Acupuncture for uremic pruritus: A systematic review and meta-analysis protocol

Background Uremic pruritus (UP) or chronic kidney disease-associated pruritus (CKD-aP) is one of the most intractable dermatologic symptom in patients with chronic kidney disease. Several randomized controlled trials (RCTs) have been conducted to investigate the antipruritic effects of acupuncture on UP/CKD-aP and suggested a significant therapeutic effect, while the evidence supporting the application of acupuncture is limited. Objectives This study will assess the efficacy and safety of acupuncture for patients with UP/CKD-aP. Methods Data Sources: RCTs will be searched in MEDLINE, EMBASE, the Cochrane Central Register of Controlled Trials, Web of Science, the Chinese Biomedical Literature Database, the China National Knowledge Infrastructure, Wanfang Database, VIP Database, the WHO International Clinical Trials Registry Platform portal and www.ClinicalTrials.gov from inception to 31st August 2024. Study eligibility criteria: RCTs in English and Chinese conducted on UP/CKD-aP patients will be included.

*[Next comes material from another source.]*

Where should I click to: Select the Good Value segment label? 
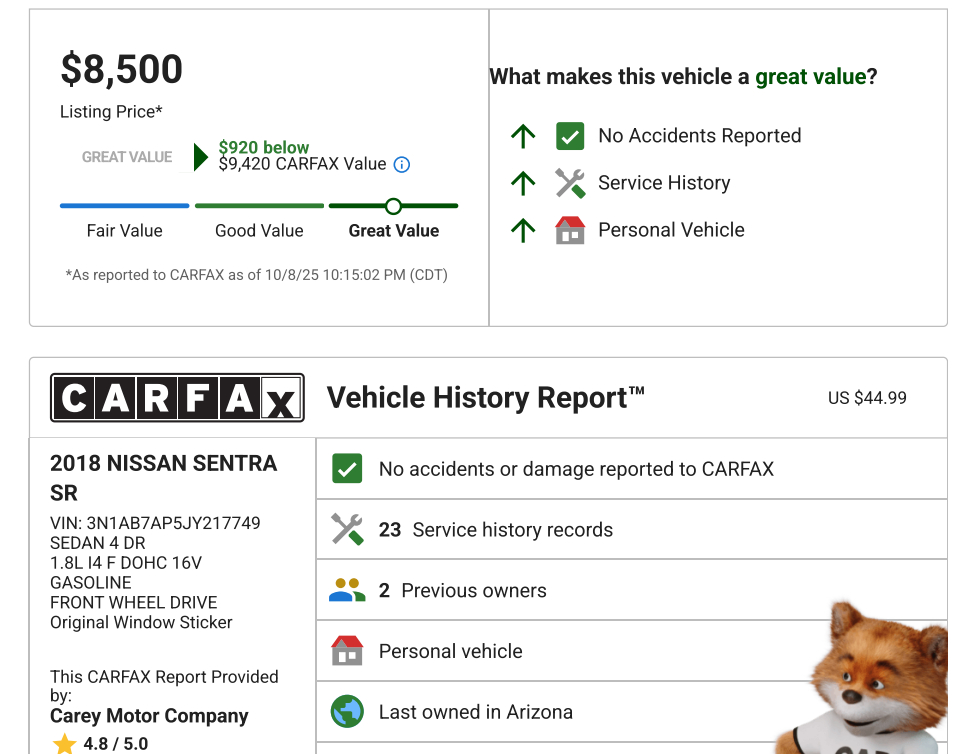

Participants: Adult patients diagnosed with UP/CKD-aP will be included. Interventions: All acupuncture interventions in the management of UP/CKD-aP will be included, compared with no treatment, placebo or sham acupuncture, or other treatment agents. Outcome measures: The primary outcome will be the change in the severity of itching evaluated by validated scales. Study appraisal and svnthesis methods: If necessary, a meta-analysis will be performed for the pooled therapeutic effect by Review Manager 5.3, or a qualitative descriptive analysis will be presented. The data will be transformed into the risk ratio (RR) for binary data and the mean difference (MD) or standardized MD for continuous data for analysis. Results This review will update evidence of RCTs evaluating acupuncture for UP/CKD-aP. Limitations Anticipated challenges contain the methodological and clinical heterogeneity in terms of evaluation tools and acupuncture interventions within included studies. Conclusion and implications It will benefit patients and impact health-care decision-making regarding the models of care that are feasible for patients. Trial registration PROSPERO CRD42021257001.